*** Records for the exercise ***

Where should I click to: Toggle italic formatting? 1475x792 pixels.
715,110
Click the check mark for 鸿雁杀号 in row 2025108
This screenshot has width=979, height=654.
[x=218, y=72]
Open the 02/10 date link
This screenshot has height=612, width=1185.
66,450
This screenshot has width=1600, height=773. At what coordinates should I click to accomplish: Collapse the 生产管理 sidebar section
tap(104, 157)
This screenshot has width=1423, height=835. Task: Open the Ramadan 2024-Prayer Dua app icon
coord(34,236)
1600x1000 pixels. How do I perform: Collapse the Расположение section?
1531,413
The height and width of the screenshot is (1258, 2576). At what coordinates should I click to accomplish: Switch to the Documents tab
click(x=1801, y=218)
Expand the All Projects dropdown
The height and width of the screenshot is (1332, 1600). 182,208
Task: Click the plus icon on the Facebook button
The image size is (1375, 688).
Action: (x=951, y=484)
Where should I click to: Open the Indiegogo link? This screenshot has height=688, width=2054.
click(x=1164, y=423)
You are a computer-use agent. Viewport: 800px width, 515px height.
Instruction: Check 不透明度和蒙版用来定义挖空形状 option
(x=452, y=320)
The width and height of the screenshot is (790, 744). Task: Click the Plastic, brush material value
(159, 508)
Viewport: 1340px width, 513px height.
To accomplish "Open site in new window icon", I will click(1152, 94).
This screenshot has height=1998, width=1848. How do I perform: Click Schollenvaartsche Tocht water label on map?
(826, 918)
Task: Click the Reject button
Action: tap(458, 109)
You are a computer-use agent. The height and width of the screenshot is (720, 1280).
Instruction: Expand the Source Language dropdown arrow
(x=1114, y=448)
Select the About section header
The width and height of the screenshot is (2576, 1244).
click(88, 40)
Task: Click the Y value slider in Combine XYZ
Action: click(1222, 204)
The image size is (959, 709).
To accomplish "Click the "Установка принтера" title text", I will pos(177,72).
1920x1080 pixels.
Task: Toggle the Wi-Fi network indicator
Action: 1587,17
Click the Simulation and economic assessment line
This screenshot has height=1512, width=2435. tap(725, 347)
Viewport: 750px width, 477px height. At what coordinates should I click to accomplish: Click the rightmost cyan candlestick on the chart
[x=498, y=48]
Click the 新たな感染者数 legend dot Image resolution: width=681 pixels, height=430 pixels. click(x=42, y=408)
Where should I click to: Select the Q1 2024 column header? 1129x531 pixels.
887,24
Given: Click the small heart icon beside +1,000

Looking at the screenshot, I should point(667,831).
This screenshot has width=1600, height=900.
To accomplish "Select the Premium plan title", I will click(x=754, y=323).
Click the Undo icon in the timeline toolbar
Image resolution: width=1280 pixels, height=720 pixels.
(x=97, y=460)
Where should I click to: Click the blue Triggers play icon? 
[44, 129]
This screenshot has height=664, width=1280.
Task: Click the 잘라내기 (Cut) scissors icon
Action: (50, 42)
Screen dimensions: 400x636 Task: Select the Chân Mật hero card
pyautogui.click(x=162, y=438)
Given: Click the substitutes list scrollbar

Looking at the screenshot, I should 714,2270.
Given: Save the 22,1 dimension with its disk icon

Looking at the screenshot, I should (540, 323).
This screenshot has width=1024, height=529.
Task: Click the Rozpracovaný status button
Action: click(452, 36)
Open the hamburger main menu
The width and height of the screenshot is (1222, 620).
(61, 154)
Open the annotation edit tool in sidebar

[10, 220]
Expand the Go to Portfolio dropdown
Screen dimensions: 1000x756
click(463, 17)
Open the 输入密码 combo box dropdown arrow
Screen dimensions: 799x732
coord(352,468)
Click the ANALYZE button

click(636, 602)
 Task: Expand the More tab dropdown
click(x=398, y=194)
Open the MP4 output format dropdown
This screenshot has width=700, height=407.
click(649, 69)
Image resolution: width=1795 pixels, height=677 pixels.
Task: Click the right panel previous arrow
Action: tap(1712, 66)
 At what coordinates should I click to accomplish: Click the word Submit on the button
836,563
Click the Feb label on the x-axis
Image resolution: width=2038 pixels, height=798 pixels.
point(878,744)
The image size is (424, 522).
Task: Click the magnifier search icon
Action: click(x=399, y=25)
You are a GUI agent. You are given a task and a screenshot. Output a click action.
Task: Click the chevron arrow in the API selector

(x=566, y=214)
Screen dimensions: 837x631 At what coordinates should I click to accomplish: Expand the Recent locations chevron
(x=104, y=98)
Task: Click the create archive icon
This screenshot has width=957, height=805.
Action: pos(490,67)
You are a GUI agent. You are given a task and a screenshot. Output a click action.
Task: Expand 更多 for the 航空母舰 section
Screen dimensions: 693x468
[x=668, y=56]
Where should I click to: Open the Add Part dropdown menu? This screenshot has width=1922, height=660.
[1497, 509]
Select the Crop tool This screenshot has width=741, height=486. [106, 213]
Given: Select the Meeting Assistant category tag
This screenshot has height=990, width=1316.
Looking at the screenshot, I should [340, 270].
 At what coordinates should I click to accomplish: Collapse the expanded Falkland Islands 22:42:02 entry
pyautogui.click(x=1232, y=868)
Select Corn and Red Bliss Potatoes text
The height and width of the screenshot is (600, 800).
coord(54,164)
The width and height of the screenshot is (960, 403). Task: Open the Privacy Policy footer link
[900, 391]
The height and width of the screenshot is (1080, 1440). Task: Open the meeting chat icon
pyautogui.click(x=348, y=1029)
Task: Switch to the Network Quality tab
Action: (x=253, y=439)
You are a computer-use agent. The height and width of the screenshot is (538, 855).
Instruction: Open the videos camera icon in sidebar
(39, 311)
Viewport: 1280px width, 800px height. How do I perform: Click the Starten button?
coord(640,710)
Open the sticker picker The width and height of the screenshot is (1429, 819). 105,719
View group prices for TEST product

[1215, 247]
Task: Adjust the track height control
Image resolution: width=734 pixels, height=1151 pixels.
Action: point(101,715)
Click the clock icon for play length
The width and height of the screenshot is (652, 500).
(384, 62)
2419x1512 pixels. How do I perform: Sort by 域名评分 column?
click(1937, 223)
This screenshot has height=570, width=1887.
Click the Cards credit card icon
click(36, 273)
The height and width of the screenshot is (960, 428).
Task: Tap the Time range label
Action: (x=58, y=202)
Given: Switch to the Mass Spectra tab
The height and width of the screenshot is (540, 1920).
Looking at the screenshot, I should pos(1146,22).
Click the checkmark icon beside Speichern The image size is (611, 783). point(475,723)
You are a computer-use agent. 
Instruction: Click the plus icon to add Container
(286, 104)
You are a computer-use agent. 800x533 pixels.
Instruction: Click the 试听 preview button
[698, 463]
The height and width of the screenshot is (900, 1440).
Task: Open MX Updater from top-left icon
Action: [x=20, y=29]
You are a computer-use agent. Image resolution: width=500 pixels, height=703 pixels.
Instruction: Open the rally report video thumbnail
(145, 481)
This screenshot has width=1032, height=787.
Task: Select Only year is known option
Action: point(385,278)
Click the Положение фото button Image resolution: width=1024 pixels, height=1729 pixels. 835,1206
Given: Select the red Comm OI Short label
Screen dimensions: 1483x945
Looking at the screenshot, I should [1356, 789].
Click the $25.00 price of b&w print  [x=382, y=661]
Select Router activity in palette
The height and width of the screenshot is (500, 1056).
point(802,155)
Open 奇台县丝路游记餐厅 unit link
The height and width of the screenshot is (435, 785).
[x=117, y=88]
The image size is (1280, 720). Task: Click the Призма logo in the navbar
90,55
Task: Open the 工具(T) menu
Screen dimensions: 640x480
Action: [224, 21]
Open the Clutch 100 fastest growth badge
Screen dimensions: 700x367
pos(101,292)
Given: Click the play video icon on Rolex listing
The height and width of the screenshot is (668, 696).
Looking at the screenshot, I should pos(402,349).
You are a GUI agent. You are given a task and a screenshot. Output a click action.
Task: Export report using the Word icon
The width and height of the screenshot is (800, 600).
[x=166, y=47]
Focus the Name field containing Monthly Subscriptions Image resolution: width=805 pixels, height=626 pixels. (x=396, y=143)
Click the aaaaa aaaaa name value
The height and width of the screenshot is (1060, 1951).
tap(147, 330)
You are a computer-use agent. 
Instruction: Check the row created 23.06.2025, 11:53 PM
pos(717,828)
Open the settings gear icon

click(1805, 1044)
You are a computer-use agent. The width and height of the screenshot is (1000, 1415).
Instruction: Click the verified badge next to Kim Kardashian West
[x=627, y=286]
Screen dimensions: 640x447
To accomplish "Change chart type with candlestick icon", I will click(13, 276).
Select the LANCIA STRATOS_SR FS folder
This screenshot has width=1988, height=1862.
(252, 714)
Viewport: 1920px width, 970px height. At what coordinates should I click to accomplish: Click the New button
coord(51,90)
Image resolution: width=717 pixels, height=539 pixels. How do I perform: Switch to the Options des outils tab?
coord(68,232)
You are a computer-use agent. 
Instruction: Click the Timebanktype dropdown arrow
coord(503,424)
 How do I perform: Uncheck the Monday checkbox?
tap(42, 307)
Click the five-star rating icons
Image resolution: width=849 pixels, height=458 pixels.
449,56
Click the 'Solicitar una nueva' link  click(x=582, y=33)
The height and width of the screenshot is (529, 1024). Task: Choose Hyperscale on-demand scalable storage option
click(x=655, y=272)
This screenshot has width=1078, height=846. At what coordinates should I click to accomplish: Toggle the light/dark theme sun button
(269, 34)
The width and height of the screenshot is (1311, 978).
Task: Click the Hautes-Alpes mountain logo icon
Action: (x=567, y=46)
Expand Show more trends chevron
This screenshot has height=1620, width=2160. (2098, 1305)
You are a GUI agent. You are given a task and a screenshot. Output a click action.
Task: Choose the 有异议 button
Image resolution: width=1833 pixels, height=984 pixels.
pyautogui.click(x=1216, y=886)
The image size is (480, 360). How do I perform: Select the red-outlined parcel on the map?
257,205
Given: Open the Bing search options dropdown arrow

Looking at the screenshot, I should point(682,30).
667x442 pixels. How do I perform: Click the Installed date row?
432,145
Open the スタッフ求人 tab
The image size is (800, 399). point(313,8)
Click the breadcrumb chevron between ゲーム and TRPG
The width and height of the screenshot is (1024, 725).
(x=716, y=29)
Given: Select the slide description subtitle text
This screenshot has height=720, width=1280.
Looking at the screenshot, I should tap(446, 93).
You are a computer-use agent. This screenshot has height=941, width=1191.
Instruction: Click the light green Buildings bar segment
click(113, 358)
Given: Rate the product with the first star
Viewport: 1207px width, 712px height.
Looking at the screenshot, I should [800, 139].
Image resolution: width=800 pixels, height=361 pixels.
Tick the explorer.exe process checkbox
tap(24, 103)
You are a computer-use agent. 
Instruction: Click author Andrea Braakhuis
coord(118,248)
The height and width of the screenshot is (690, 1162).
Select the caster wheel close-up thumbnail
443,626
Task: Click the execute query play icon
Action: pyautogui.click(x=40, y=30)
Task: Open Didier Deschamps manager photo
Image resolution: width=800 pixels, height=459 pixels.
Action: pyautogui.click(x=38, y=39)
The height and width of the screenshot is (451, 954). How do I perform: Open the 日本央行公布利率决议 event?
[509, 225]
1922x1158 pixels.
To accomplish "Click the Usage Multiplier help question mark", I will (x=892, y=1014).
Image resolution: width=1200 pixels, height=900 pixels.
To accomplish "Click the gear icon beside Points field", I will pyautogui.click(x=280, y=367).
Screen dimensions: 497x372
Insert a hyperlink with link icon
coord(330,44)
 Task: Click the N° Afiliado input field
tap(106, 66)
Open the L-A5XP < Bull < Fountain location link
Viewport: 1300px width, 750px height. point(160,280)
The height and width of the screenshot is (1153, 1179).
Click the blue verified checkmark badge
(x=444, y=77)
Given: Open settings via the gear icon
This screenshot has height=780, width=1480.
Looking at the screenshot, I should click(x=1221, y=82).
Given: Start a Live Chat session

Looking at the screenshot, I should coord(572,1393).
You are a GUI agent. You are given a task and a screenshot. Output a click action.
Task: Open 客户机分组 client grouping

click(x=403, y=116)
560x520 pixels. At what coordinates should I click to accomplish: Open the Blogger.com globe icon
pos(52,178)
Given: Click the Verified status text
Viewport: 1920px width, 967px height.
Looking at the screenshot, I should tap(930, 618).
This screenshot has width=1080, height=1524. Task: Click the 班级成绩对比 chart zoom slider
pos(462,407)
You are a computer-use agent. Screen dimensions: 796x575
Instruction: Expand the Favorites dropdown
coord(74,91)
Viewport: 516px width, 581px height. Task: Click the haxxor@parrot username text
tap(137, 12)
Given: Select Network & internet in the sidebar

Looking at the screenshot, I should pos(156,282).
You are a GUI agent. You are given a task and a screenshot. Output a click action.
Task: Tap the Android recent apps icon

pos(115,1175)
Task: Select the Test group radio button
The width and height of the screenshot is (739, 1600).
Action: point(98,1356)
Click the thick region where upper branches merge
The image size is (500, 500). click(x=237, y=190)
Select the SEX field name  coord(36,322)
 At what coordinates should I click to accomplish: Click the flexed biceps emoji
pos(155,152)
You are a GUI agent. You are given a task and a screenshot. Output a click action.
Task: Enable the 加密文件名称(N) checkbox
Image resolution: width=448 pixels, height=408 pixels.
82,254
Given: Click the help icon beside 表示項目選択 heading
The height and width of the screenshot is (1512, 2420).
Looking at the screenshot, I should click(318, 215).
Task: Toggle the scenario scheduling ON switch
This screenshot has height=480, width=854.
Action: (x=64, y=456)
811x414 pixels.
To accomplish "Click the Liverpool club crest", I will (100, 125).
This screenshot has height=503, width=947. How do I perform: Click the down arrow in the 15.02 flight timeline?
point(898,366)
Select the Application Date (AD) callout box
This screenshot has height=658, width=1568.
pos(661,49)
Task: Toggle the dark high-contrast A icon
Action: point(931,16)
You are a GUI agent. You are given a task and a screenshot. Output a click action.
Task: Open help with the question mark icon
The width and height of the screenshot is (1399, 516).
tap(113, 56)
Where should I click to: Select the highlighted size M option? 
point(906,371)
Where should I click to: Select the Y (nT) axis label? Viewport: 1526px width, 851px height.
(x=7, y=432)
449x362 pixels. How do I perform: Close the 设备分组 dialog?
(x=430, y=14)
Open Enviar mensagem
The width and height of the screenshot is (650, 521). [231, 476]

***

■ Goal of the exercise ■
Everything from the line with "Where should I click to: Select the highlighted" to the last line of the data is what to return, word for word; leave out the rest.

■ Answer area ■
Where should I click to: Select the highlighted size M option? 
point(906,371)
Where should I click to: Select the Y (nT) axis label? Viewport: 1526px width, 851px height.
(x=7, y=432)
449x362 pixels. How do I perform: Close the 设备分组 dialog?
(x=430, y=14)
Open Enviar mensagem
The width and height of the screenshot is (650, 521). [231, 476]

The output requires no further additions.